WHAT TO DO: Copy everything from the start of the entries down to and including the line that contains "Click the 1.414(709.22)".
•••
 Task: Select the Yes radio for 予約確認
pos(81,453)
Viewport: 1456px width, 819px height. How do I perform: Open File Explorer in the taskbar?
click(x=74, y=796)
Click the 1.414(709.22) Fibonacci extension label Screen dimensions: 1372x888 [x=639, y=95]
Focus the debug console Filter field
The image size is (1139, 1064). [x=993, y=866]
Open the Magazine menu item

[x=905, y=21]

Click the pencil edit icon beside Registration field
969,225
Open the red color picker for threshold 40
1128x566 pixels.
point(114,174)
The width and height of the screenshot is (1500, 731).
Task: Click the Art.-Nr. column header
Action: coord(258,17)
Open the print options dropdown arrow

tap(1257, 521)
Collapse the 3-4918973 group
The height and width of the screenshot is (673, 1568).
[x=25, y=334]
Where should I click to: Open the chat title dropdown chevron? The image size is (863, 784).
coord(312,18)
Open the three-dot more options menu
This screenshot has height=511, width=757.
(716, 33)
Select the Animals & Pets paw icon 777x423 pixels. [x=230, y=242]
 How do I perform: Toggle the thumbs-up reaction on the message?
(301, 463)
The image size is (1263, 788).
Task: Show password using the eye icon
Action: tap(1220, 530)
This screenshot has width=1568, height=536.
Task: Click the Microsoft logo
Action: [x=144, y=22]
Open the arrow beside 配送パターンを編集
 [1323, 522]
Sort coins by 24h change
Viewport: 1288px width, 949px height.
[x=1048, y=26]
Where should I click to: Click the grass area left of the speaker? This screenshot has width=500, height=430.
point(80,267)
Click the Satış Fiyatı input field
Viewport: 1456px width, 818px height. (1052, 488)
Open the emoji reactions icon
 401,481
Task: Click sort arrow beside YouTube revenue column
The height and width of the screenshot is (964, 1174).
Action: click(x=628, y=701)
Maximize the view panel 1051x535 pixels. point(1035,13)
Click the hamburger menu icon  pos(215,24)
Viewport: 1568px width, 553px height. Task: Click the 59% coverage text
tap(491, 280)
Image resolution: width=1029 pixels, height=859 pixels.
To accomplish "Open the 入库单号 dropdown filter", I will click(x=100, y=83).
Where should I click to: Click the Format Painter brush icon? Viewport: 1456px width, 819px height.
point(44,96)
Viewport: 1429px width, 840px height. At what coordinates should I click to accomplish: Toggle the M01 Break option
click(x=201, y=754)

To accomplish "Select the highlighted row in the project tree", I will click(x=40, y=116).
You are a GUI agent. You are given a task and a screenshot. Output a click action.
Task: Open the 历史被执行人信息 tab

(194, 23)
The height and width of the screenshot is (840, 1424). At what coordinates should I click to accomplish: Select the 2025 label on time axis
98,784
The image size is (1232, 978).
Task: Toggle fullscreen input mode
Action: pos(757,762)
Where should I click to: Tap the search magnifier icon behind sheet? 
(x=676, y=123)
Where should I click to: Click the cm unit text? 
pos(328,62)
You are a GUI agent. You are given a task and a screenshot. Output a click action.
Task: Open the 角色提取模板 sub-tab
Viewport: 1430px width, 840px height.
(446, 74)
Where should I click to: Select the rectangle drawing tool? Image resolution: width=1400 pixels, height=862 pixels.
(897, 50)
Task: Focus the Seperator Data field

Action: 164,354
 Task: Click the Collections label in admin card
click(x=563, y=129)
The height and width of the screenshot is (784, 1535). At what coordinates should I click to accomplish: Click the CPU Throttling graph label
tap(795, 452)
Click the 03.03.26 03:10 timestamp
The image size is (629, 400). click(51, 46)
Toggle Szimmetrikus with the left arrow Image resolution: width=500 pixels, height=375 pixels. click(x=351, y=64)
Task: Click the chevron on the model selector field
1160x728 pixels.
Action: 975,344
•••
TASK OUTPUT:
 Task: Select the Yes radio for 予約確認
pos(81,453)
Viewport: 1456px width, 819px height. How do I perform: Open File Explorer in the taskbar?
click(x=74, y=796)
Click the 1.414(709.22) Fibonacci extension label Screen dimensions: 1372x888 [x=639, y=95]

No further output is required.